Using the round robin algorithm to permute all the teams, but the pivot (usually the first) iterating through the weeks, as the followig example:

Week 1:

pivot => 1

m m m m m m m m 
| | | | | | | |
1 2 3 4 5 6 7 8
8 7 6 5 4 3 2 1

Week 2:

pivot => 1

permute => 1 3 4 5 6 7 8 2

m m m m m m m m 
| | | | | | | |
1 3 4 5 6 7 8 2
2 8 7 6 5 4 3 1

Doing this way the algorithm eficient in the worst case (asintotic notation) is O(n^2), else we should permute all cases until n!
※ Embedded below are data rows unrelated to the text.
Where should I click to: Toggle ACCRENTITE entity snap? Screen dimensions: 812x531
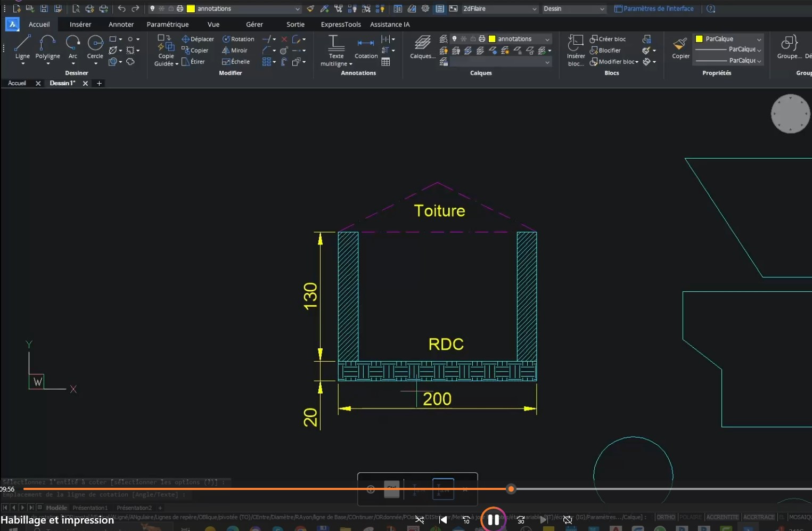(722, 517)
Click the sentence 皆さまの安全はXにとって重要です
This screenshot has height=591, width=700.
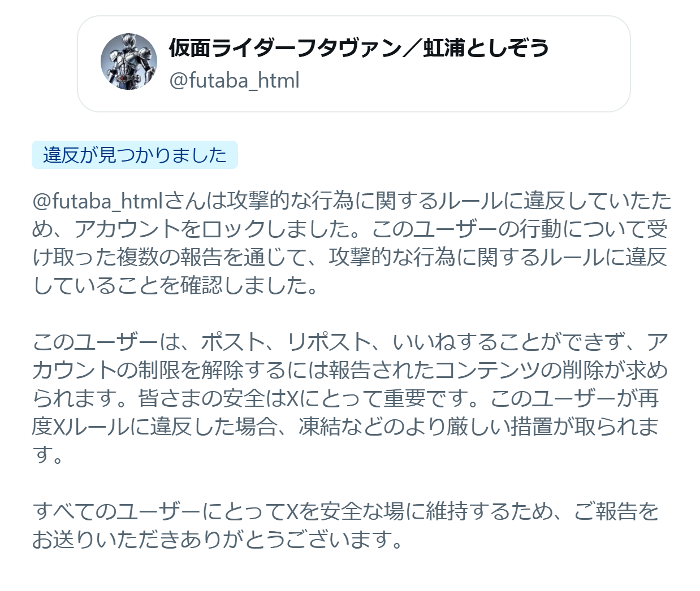pyautogui.click(x=302, y=399)

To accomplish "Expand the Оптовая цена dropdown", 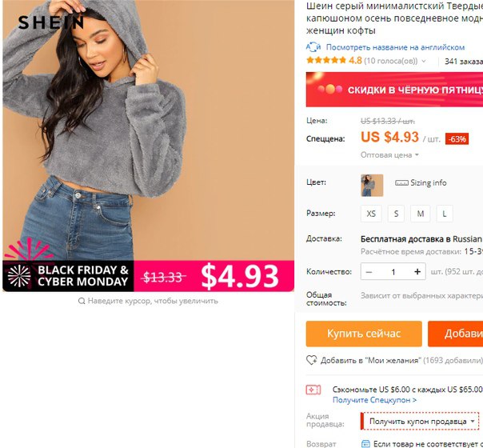I will click(x=389, y=155).
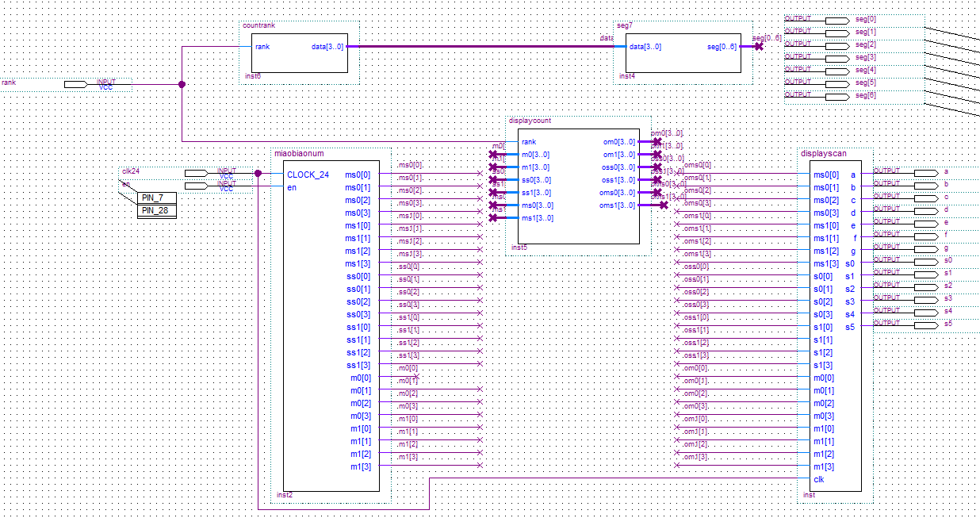This screenshot has width=980, height=518.
Task: Click the s5 output pin symbol
Action: (925, 324)
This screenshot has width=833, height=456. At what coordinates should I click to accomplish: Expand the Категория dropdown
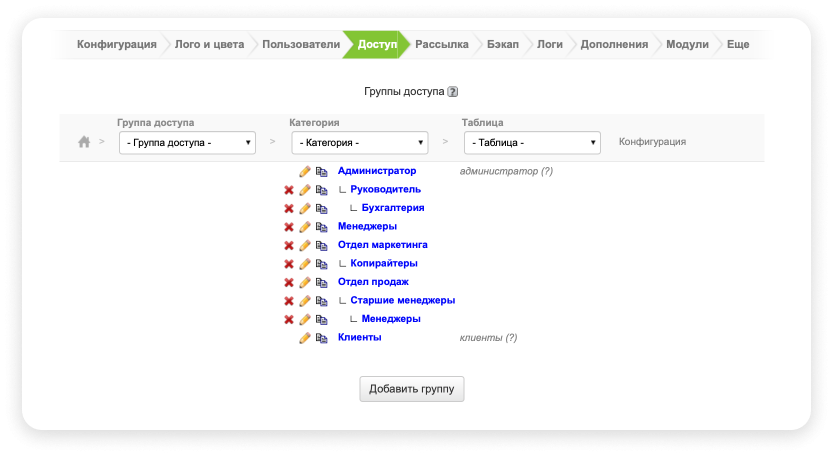359,143
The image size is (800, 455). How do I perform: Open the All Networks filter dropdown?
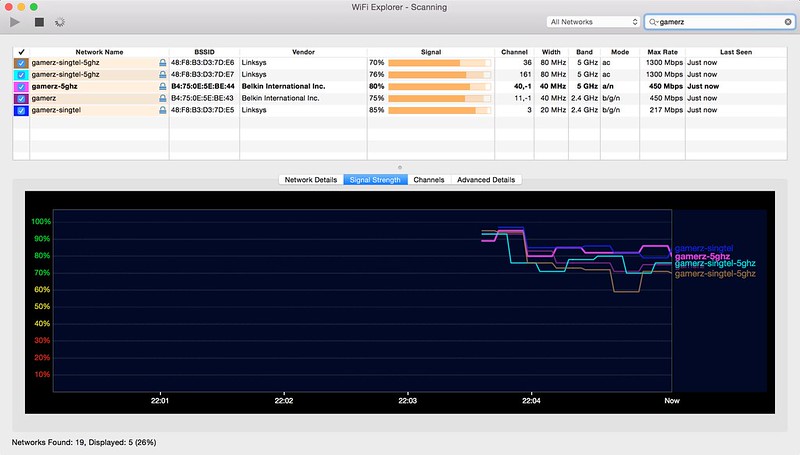click(592, 21)
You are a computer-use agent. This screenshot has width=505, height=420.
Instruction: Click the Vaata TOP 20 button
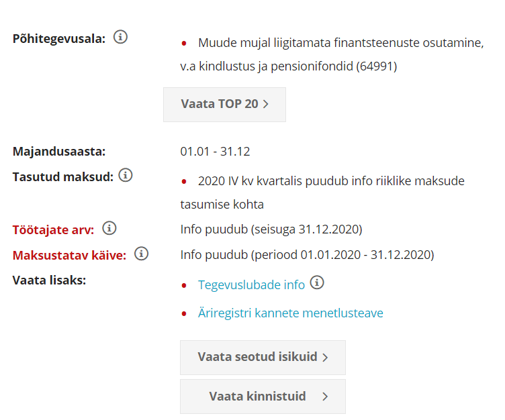224,105
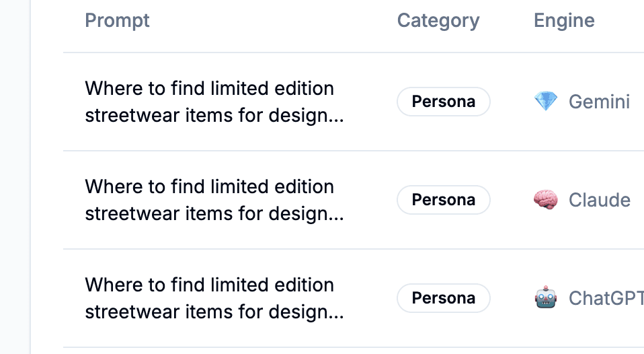
Task: Expand truncated 'streetwear items for design…' text, ChatGPT row
Action: point(214,312)
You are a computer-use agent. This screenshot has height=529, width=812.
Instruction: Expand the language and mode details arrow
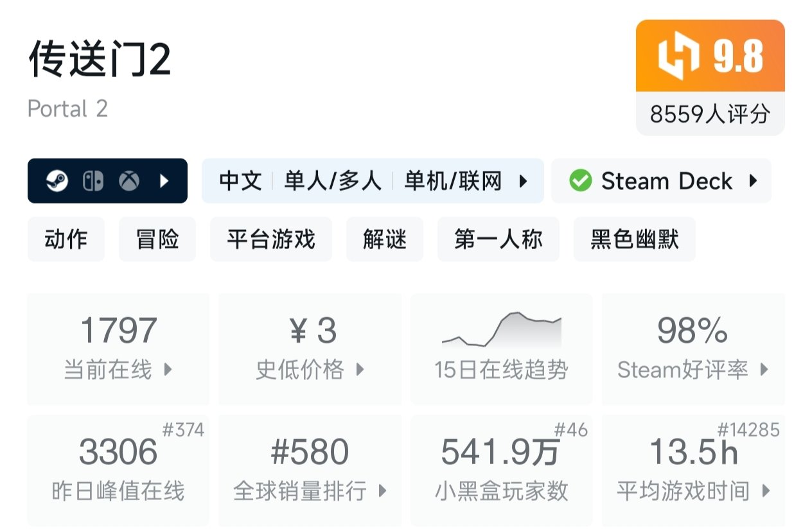523,182
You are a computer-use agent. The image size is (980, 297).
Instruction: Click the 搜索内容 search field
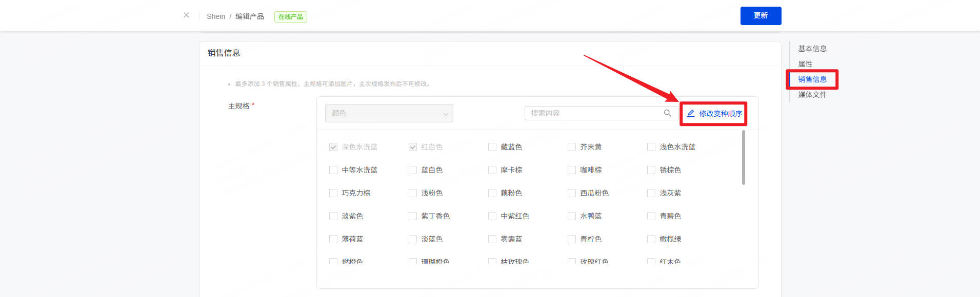click(595, 113)
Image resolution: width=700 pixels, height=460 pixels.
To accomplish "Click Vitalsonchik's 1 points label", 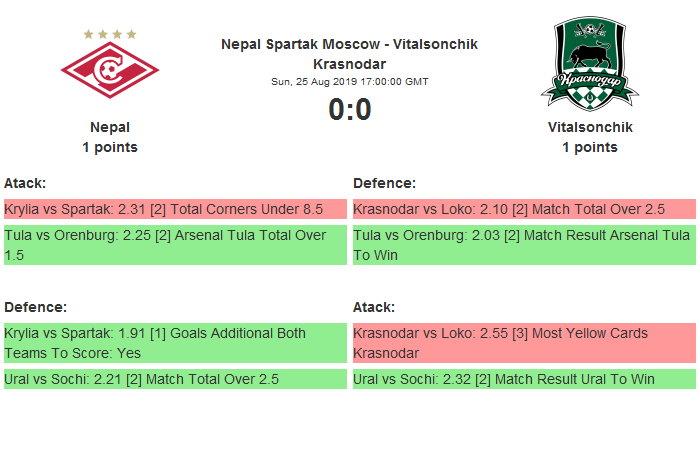I will click(590, 147).
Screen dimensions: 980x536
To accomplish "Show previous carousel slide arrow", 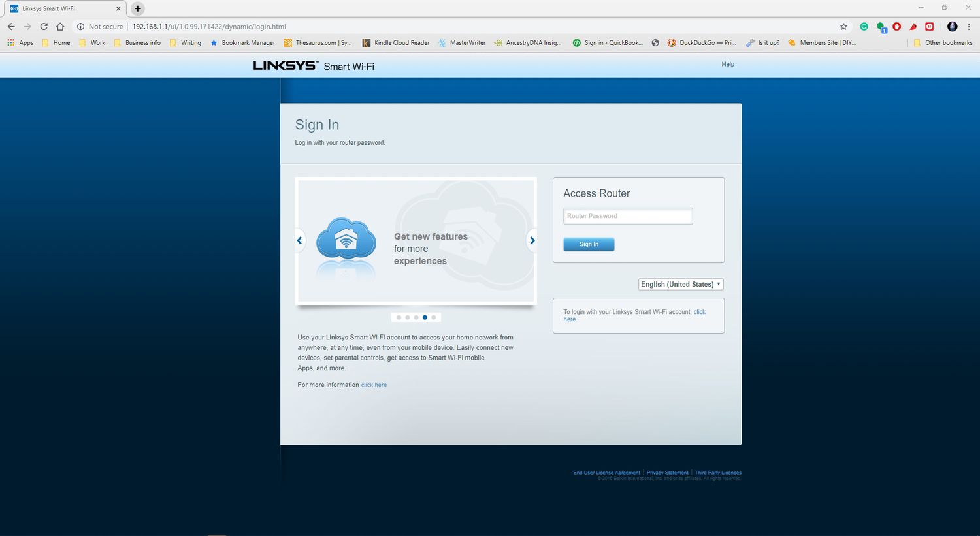I will (300, 240).
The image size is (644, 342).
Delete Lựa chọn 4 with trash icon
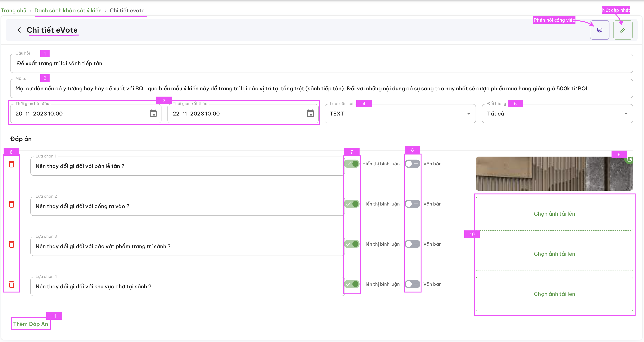tap(12, 284)
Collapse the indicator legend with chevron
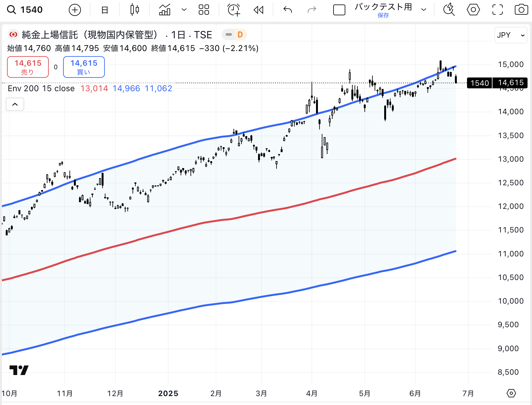The height and width of the screenshot is (405, 532). [15, 104]
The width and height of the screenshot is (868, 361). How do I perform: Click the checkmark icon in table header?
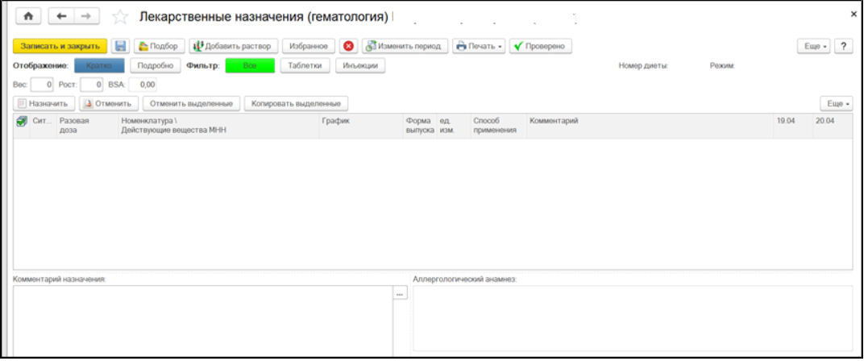(x=21, y=121)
Using the divide and conquer algorithm, we could solve the problem by dividing the problem, from 2^K, by two recursively, from 1 to 2^(k-1) and from 2^(k-1) + 1 to 2^n.

Before the merge of both subsolutions, we need to use other strategy to fulfill the solution matrix by pairing between them. We could maybe, permute one each week (and apply Round Robin again).

aT (n/b) + dn^j

int medio;

if (rowMax - rowMin == 1) {
	t[rowMin][0] = rowMax;
	t[rowMax][0] = rowMin;
} else {
	medio = ((rowMax + rowMin) / 2);
	divide(t, medio + 1, rowMax); // Call 1 ( T = 1)
    divide(t, rowMin, medio); // Call 2 ( T = 2)
    
	conquer(t, rowMin, medio, (medio - rowMin), (medio - rowMin) * 2, medio + 1); // O(n^2)
	conquer(t, (medio + 1), rowMax, (rowMax - (medio + 1)), (rowMax - (medio + 1)) * 2, rowMin); // O(n^2)
}

for (int sum = 0, j = colMin; j <= colMax; sum++, j++) { // O(n/2)
	t[rowMin][j] = (eqInic + sum);
}

for (int i = rowMin + 1; i <= rowMax; i++) { // O(n) 
	t[i][colMin] = t[i - 1][colMax];
	for (int j = colMin + 1; j <= colMax; j++) { // O(n/2)
		t[i][j] = t[i - 1][j - 1];
	}
}

Recursive calls: 2 Problem division: 2 Worst recursive time: O (n^2) Worst base case: 2

t(n) = | 2, si n = 2 | 2T (n/2) + n^2, si n > 2

2T (n/2) + n^2 € O(n^2 + 2^log2n ...) € O(n^2)

Then the worst case (asintotic notation) is O(n^2).

Doing this way the algorithm eficient in the worst case (asintotic notation) is O(n^2)